» Input:
━━━━

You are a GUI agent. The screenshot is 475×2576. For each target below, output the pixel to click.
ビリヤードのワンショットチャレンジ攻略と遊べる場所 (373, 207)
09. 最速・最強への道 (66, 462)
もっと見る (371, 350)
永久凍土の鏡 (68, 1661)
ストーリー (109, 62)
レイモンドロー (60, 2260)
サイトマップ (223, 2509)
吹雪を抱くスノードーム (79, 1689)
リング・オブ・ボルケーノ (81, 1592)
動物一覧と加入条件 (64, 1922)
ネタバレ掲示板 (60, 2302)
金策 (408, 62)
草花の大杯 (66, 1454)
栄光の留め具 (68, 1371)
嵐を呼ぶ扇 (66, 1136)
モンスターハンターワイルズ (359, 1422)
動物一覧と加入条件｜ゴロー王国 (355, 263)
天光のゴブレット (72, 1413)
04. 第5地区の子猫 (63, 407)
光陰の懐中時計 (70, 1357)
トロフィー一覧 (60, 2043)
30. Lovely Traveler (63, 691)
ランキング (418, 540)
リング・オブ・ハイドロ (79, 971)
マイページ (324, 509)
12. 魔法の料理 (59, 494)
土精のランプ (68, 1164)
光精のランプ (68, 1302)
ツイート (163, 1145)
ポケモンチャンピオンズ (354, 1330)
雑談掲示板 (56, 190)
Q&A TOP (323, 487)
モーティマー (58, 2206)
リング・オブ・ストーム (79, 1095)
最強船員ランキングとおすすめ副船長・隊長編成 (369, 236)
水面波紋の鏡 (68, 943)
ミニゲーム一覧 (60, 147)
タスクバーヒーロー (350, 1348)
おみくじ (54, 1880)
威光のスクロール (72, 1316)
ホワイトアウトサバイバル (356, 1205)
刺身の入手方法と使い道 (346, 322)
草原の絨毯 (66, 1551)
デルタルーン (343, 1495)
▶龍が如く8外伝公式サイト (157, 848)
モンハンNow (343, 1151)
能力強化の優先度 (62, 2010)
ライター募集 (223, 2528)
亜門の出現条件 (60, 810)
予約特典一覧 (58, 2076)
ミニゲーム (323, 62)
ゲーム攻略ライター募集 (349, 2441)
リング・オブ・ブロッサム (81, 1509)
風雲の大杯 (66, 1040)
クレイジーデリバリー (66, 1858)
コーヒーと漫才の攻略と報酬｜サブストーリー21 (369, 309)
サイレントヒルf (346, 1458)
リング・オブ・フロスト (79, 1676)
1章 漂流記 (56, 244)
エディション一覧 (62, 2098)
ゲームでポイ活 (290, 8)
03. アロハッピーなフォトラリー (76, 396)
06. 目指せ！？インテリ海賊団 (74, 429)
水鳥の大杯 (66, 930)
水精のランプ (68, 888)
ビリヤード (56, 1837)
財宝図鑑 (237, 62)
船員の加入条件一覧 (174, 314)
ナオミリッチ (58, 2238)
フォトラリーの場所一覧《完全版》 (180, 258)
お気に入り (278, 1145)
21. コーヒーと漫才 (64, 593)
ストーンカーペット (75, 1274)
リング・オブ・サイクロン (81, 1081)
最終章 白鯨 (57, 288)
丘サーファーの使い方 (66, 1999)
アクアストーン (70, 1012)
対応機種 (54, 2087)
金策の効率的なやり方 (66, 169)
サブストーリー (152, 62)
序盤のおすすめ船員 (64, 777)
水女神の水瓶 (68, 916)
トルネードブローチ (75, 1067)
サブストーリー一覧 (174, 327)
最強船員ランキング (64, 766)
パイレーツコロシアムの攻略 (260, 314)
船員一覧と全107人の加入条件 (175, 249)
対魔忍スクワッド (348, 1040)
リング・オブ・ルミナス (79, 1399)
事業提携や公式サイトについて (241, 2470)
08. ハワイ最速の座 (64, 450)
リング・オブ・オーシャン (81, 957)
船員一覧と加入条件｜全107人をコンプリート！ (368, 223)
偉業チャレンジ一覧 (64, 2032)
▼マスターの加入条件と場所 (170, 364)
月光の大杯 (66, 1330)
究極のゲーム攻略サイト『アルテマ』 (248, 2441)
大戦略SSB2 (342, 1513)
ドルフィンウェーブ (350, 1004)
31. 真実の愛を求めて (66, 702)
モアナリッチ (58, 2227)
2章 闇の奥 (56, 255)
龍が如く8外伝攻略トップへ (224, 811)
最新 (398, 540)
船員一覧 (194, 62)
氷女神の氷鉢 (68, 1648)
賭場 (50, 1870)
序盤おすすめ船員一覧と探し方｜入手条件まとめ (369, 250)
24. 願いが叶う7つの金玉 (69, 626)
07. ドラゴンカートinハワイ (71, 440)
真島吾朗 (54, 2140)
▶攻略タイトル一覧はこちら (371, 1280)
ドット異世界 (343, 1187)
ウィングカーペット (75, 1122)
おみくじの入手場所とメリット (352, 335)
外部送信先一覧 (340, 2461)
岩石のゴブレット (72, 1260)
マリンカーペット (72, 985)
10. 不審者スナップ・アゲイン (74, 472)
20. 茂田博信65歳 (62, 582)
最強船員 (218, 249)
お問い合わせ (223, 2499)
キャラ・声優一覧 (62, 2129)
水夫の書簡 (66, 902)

━━━━

» Activity: Could you reproduce all of the entries exactly as they appear?

» Output of the exercise:
You are a GUI agent. The screenshot is 475×2576. For each target below, output the pixel to click.
ビリヤードのワンショットチャレンジ攻略と遊べる場所 (373, 207)
09. 最速・最強への道 (66, 462)
もっと見る (371, 350)
永久凍土の鏡 (68, 1661)
ストーリー (109, 62)
レイモンドロー (60, 2260)
サイトマップ (223, 2509)
吹雪を抱くスノードーム (79, 1689)
リング・オブ・ボルケーノ (81, 1592)
動物一覧と加入条件 (64, 1922)
ネタバレ掲示板 (60, 2302)
金策 (408, 62)
草花の大杯 (66, 1454)
栄光の留め具 (68, 1371)
嵐を呼ぶ扇 (66, 1136)
モンスターハンターワイルズ (359, 1422)
動物一覧と加入条件｜ゴロー王国 (355, 263)
天光のゴブレット (72, 1413)
04. 第5地区の子猫 (63, 407)
光陰の懐中時計 (70, 1357)
トロフィー一覧 (60, 2043)
30. Lovely Traveler (63, 691)
ランキング (418, 540)
リング・オブ・ハイドロ (79, 971)
マイページ (324, 509)
12. 魔法の料理 (59, 494)
土精のランプ (68, 1164)
光精のランプ (68, 1302)
ツイート (163, 1145)
ポケモンチャンピオンズ (354, 1330)
雑談掲示板 (56, 190)
Q&A TOP (323, 487)
モーティマー (58, 2206)
リング・オブ・ストーム (79, 1095)
最強船員ランキングとおすすめ副船長・隊長編成 (369, 236)
水面波紋の鏡 (68, 943)
ミニゲーム一覧 (60, 147)
タスクバーヒーロー (350, 1348)
おみくじ (54, 1880)
威光のスクロール (72, 1316)
ホワイトアウトサバイバル (356, 1205)
刺身の入手方法と使い道 (346, 322)
草原の絨毯 (66, 1551)
デルタルーン (343, 1495)
▶龍が如く8外伝公式サイト (157, 848)
モンハンNow (343, 1151)
能力強化の優先度 (62, 2010)
ライター募集 (223, 2528)
亜門の出現条件 (60, 810)
予約特典一覧 (58, 2076)
ミニゲーム (323, 62)
ゲーム攻略ライター募集 (349, 2441)
リング・オブ・ブロッサム (81, 1509)
風雲の大杯 (66, 1040)
クレイジーデリバリー (66, 1858)
コーヒーと漫才の攻略と報酬｜サブストーリー21 (369, 309)
サイレントヒルf (346, 1458)
リング・オブ・フロスト (79, 1676)
1章 漂流記 (56, 244)
エディション一覧 (62, 2098)
ゲームでポイ活 (290, 8)
03. アロハッピーなフォトラリー (76, 396)
06. 目指せ！？インテリ海賊団 (74, 429)
水鳥の大杯 (66, 930)
水精のランプ (68, 888)
ビリヤード (56, 1837)
財宝図鑑 (237, 62)
船員の加入条件一覧 (174, 314)
ナオミリッチ (58, 2238)
フォトラリーの場所一覧《完全版》 (180, 258)
お気に入り (278, 1145)
21. コーヒーと漫才 (64, 593)
ストーンカーペット (75, 1274)
リング・オブ・サイクロン (81, 1081)
最終章 白鯨 (57, 288)
丘サーファーの使い方 (66, 1999)
アクアストーン (70, 1012)
対応機種 (54, 2087)
金策の効率的なやり方 (66, 169)
サブストーリー (152, 62)
序盤のおすすめ船員 (64, 777)
水女神の水瓶 (68, 916)
トルネードブローチ (75, 1067)
サブストーリー一覧 (174, 327)
最強船員ランキング (64, 766)
パイレーツコロシアムの攻略 (260, 314)
船員一覧と全107人の加入条件 (175, 249)
対魔忍スクワッド (348, 1040)
リング・オブ・ルミナス (79, 1399)
事業提携や公式サイトについて (241, 2470)
08. ハワイ最速の座 (64, 450)
リング・オブ・オーシャン (81, 957)
船員一覧と加入条件｜全107人をコンプリート！ (368, 223)
偉業チャレンジ一覧 (64, 2032)
▼マスターの加入条件と場所 (170, 364)
月光の大杯 (66, 1330)
究極のゲーム攻略サイト『アルテマ』 (248, 2441)
大戦略SSB2 (342, 1513)
ドルフィンウェーブ (350, 1004)
31. 真実の愛を求めて (66, 702)
モアナリッチ (58, 2227)
2章 闇の奥 (56, 255)
龍が如く8外伝攻略トップへ (224, 811)
最新 (398, 540)
船員一覧 (194, 62)
氷女神の氷鉢 (68, 1648)
賭場 (50, 1870)
序盤おすすめ船員一覧と探し方｜入手条件まとめ (369, 250)
24. 願いが叶う7つの金玉 (69, 626)
07. ドラゴンカートinハワイ (71, 440)
真島吾朗 (54, 2140)
▶攻略タイトル一覧はこちら (371, 1280)
ドット異世界 (343, 1187)
ウィングカーペット (75, 1122)
おみくじの入手場所とメリット (352, 335)
外部送信先一覧 (340, 2461)
岩石のゴブレット (72, 1260)
マリンカーペット (72, 985)
10. 不審者スナップ・アゲイン (74, 472)
20. 茂田博信65歳 (62, 582)
最強船員 (218, 249)
お問い合わせ (223, 2499)
キャラ・声優一覧 (62, 2129)
水夫の書簡 (66, 902)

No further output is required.